The total number of incidents, even over a defined period of time, is meaningless by itself. There is no absolute scale for danger. What we really want to know is how dangerous one thing is relative to another, with the second being something familiar that we have some intuitive sense about.
Let's say you had absolutely accurate statistics that there were 100 crimes on the Red Trail. So what? Is that high, low, normal? You can't tell from this alone whether you should consider it dangerous to take the Red Trail.
The Blue Trail had only 50 crimes. But does that make it safer? Is the same time period being compared? How many people went on each trail? How long did they stay on each trail?
What was the nature of the crimes? If 10 of the crimes on the Blue Trail where stabbings, but 97 out of 100 on the Red Trail were theft of unattended items, does that change your mind which trail you'd rather take?

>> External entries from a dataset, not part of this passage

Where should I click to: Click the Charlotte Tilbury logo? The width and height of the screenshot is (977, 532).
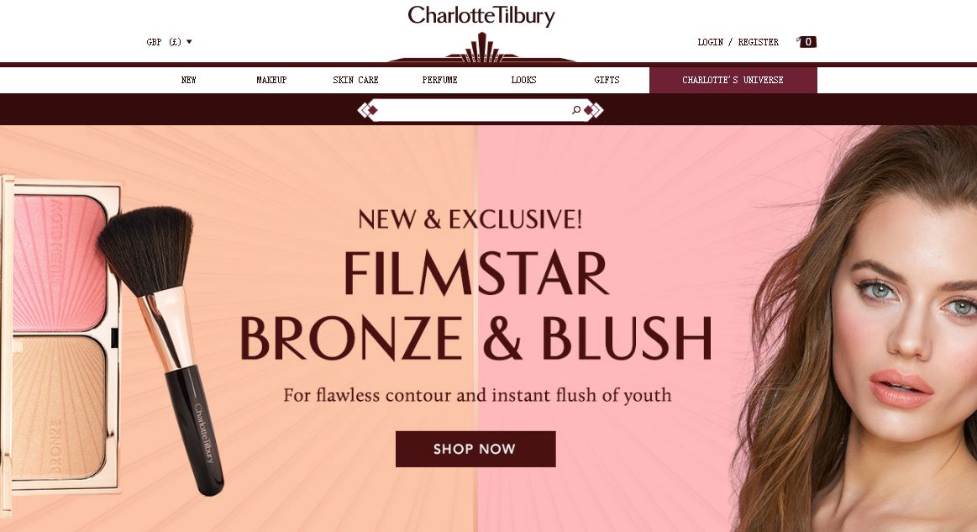pyautogui.click(x=481, y=16)
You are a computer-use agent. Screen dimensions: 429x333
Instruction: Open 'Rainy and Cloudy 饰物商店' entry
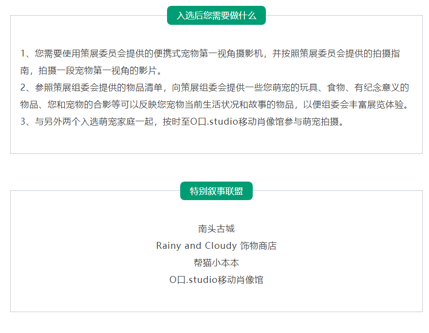[x=216, y=246]
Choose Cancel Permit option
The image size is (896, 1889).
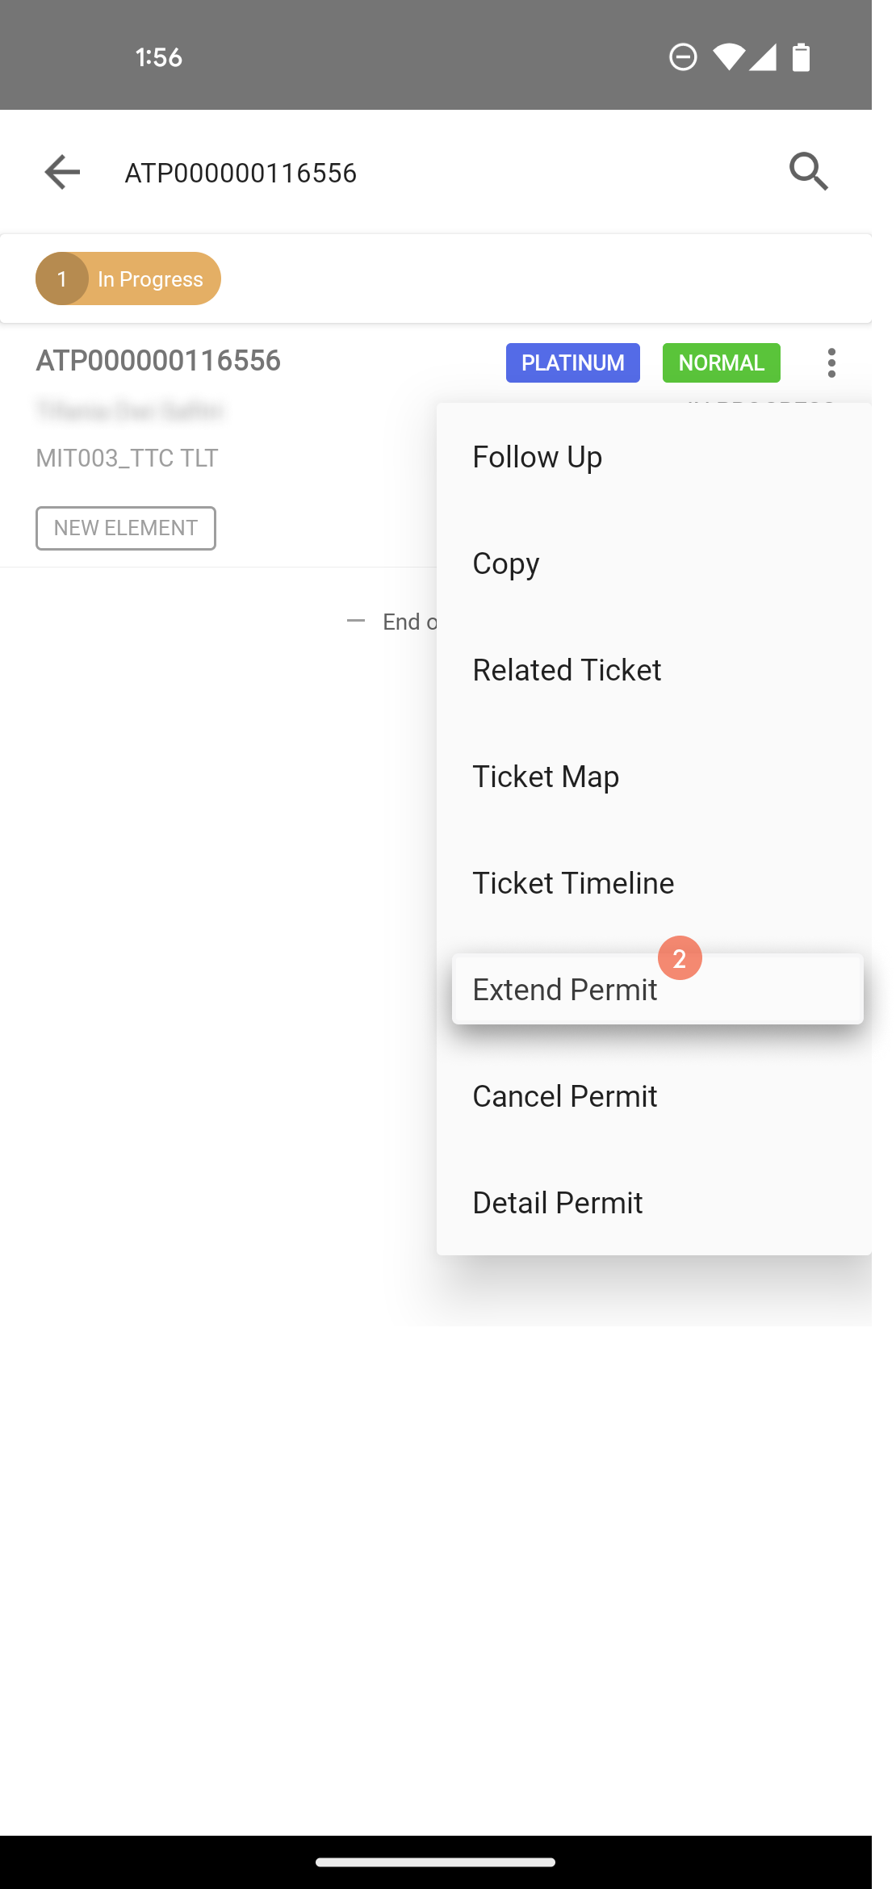(x=654, y=1096)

Even if you knew all these things, that still doesn't put either trail in perspective so that you can relate its safety with ordinary circumstances. In roughly April of 2017, there were 61 shootings in New York City. Does that mean you're safer on the Red Trail than walking the streets of NYC? Maybe, but you need a lot more info to draw any conclusions. How many of these shootings were on the street of people walking around? You plan on doing only day hikes on the Red Trail. How many of the 100 crimes were during the day? How many of the NYC shootings were during the day? It's really hard to get a apples to apples comparison.
Also beware of anecdotal evidence. People tend to remember and report unusual incidents more than the ordinary. Your cousin's friend's sister tells of this creepy-looking guy following her on the Red Trail. However, there were probably far more creepy-looking guys going the same way as her last time she walked around NYC. She doesn't tell stories of those since people going the same way walking behind you in NYC is a expected occurrence.
In neither of these cases anything bad actually happened. So not only is there strong reporting bias, it's not clear there is anything to report. The one creepy-looking guy on the Red Trail might have just been there by random chance with no ill intent. However, two of the many people that happened to be walking behind her in NYC might have been thinking how to maneuver themselves to snatch her purse, but didn't get a chance to pull it off.
Basically, without a lot of detailed information, most of these statistics mean very little. And, those details are either just not available, or would be a huge amount of work to gather.
If you like hiking, go hiking. Take the usual basic precautions, but don't obsess about them to the point it detracts from your hiking unless you have specific actionable information. Realize that specific actionable information is very rare.